所述的风险分层模型是加权方程,Coe为风险系数,X为待检测患者基因的111个甲基化位点的甲基化率,所述的风险模型是以基因甲基化位点的风险系数乘以该位点的甲基化率加权计算,得模型值。
所述的数据输入模块,用于将患者的基因甲基化位点的甲基化率值输入模型计算模块。
所述的模型计算模块还包括将所述的模型计算模块中获得的模型值与阈值相比,模型值小于阈值为高风险组,模型值大于阈值为低风险组。
所述的结果输出模块用于输出判断结果。
在本发明的一个具体实施方式中,将测得的患者的基因甲基化位点的甲基化率利用数据输入模块输入到模型计算模块,模型计算模块中的风险分层模型以患者的基因甲基化位点的甲基化率为变量进行加权计算,得到模型值,模型值与阈值相比后,得到患者预后风险,模型值小于阈值为高风险组,模型值大于阈值为低风险组,然后通过结果输出模块输出判断结果。

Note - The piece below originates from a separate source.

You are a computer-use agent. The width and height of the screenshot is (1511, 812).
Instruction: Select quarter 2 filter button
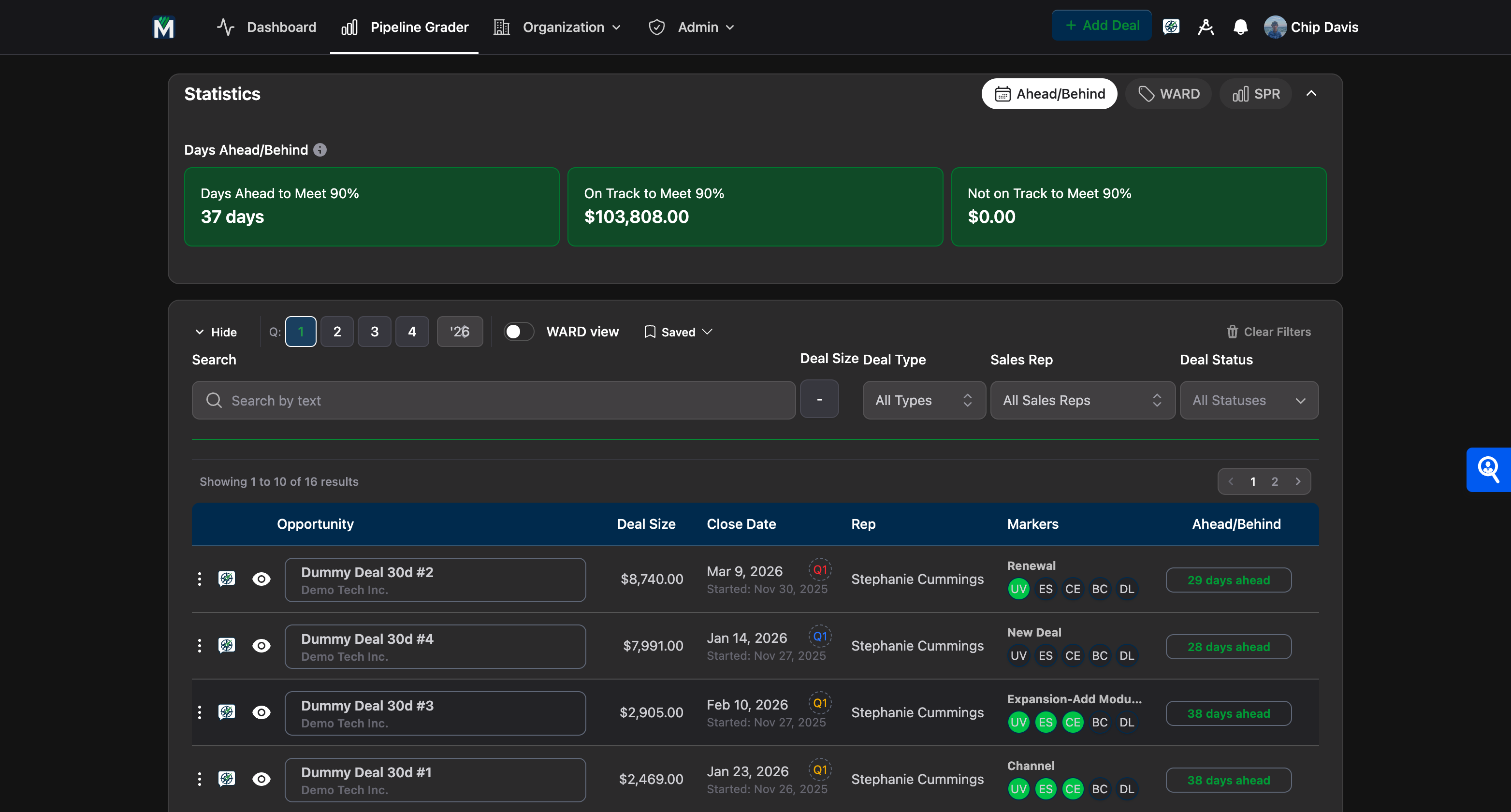pos(337,332)

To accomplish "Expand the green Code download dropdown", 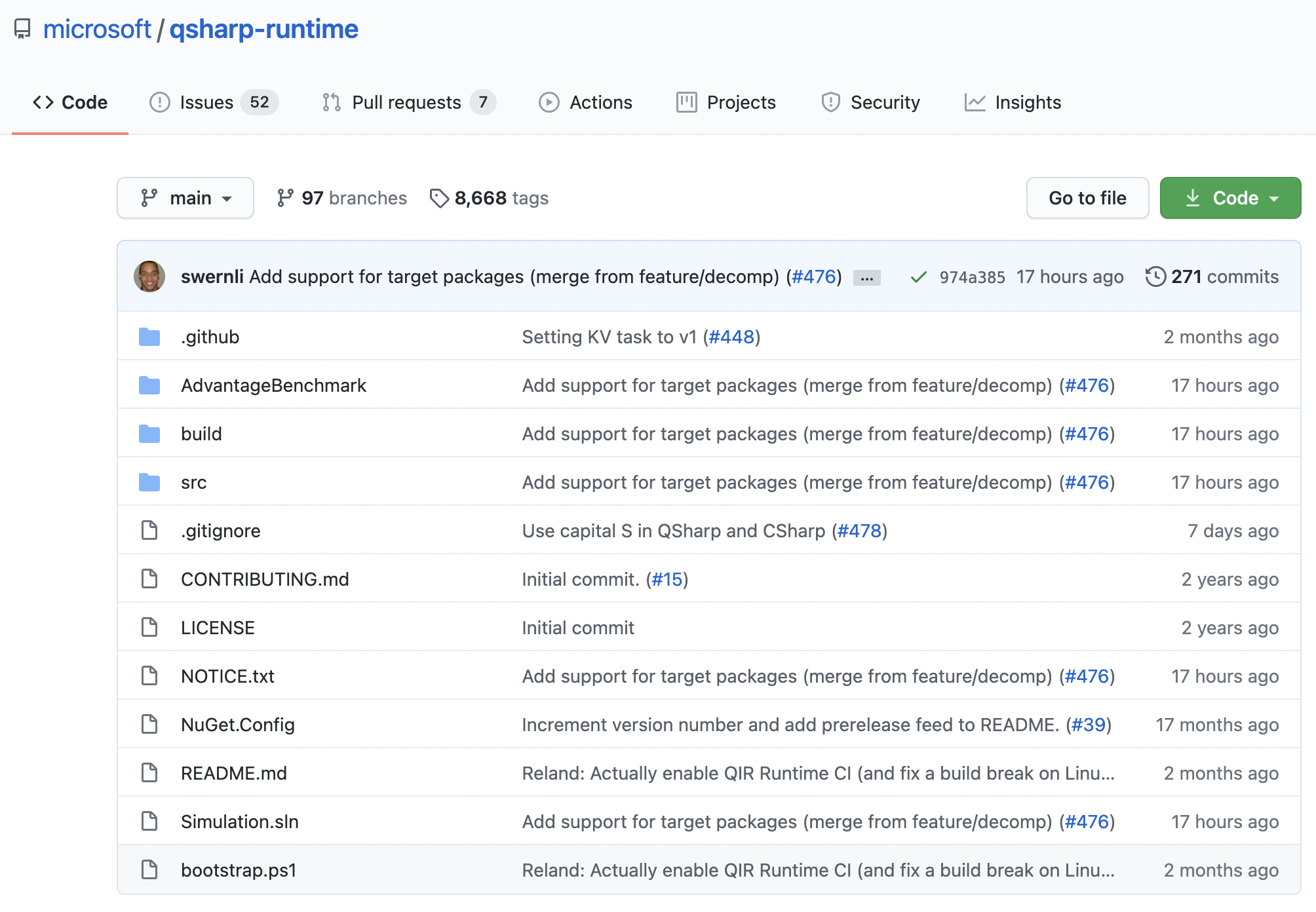I will (1230, 198).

一种用于检测胶质母细胞瘤患者预后风险的探针组,所述的探针组为SEQ ID NO:1-143中的两种或两种以上的组合。
一种用于检测胶质母细胞瘤患者预后风险的探针组,所述的探针组为SEQ ID NO:1-143的组合。
序列为SEQ ID NO:1-143的探针在建立胶质母细胞瘤危险分层模型或者在制备胶质母细胞瘤患者临床预后风险评估产品中的应用。
优选的,所述的胶质母细胞瘤患者临床预后风险评估产品包括试剂盒、芯片及装置。
本发明所述的TCGA数据库是指癌症和肿瘤基因组图谱数据库,是由美国国家癌症研究所及国家人类基因组研究所联合建立,其获取网址为https:// cancergenome.nih.gov/
本发明所述的癌症相关体细胞突变位点数据库是指COSMIC数据库,其获取网址为https://cancer.sanger.ac.uk/cosmic/。

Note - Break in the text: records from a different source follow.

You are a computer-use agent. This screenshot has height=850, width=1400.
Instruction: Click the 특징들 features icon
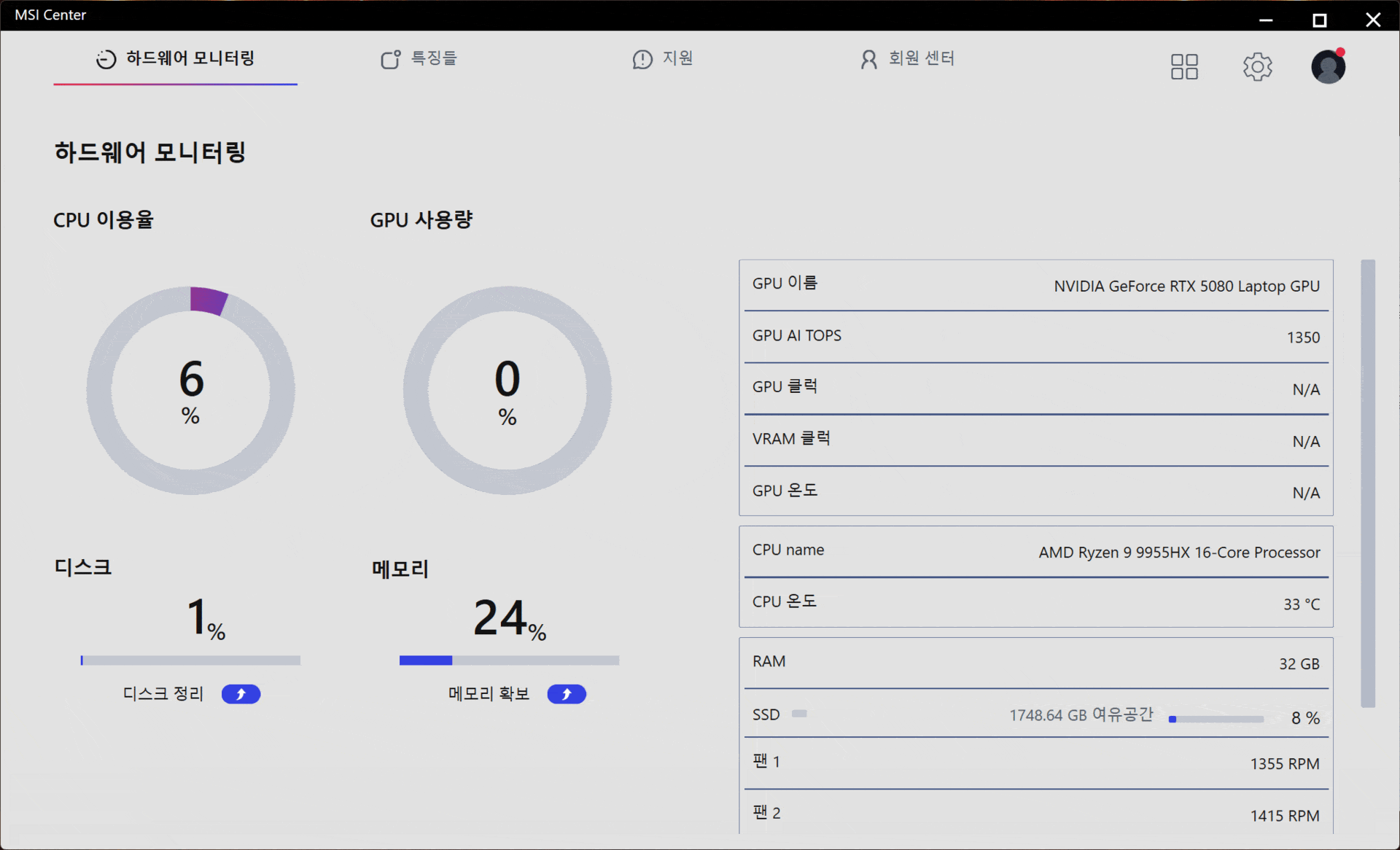coord(391,59)
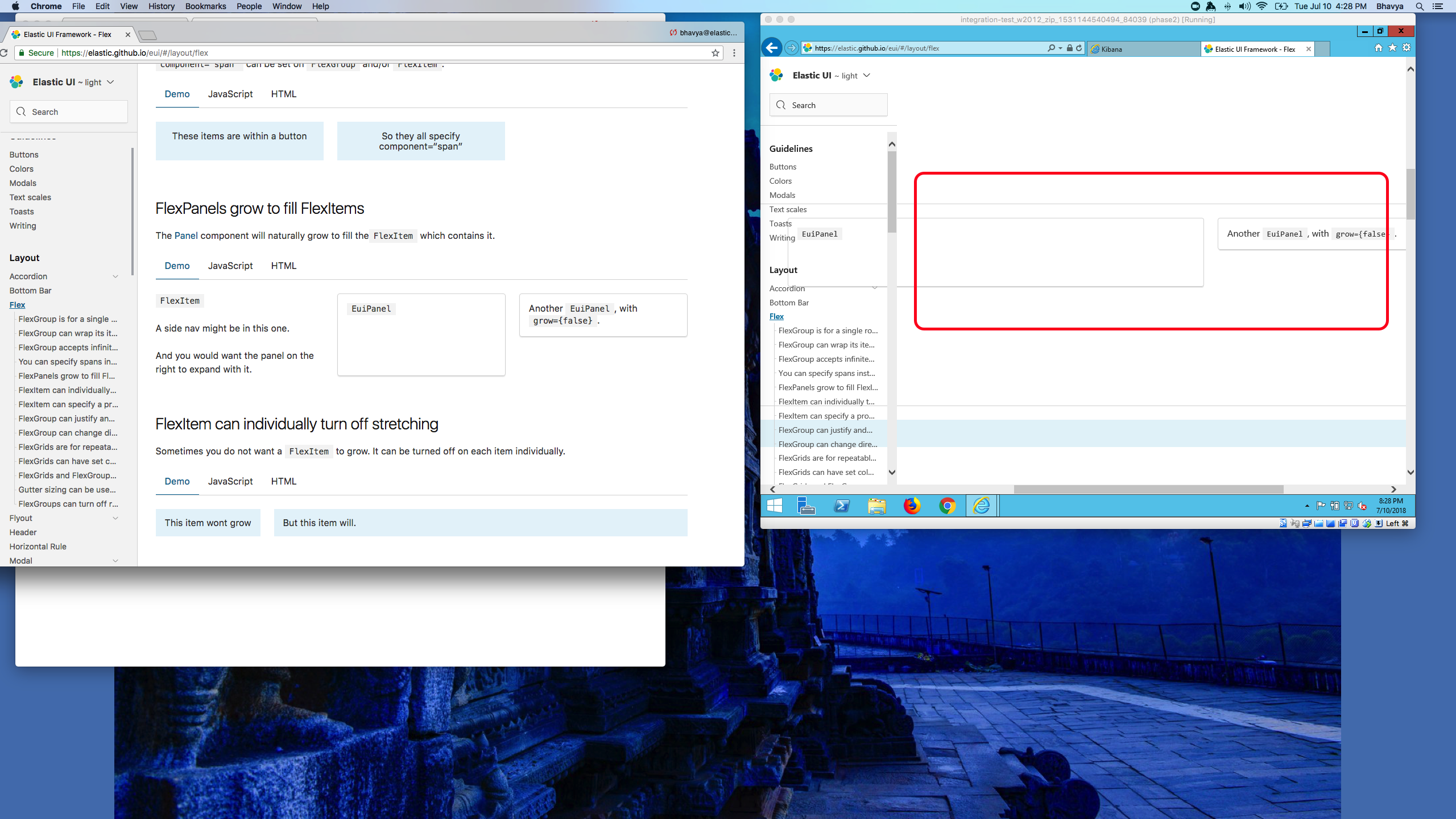Select the HTML tab in the FlexPanels demo
1456x819 pixels.
pyautogui.click(x=283, y=266)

本发明所述的OMIM是指人类基因和遗传紊乱的数据库,其获取网址为http:// omim.org/
附图说明
图1为本发明实施例中危险分层模型构建过程示意图;
图2为利用生存曲线法对建立模型的138名患者的数据验证本发明提供的系统中的风险分层模型结果图;
图3为利用生存曲线法对GEO数据库中62名患者的数据验证本发明提供的系统中的风险分层模型结果图。
具体实施方式
下面结合附图和实施例对本发明做进一步详细说明。所述是对本发明的解释,而不是限定。
实施例1一种用于预测胶质母细胞瘤患者预后风险的系统
一种用于预测胶质母细胞瘤患者预后风险的系统,该系统中包括数据输入模块、模型计算模块和结果输出模块。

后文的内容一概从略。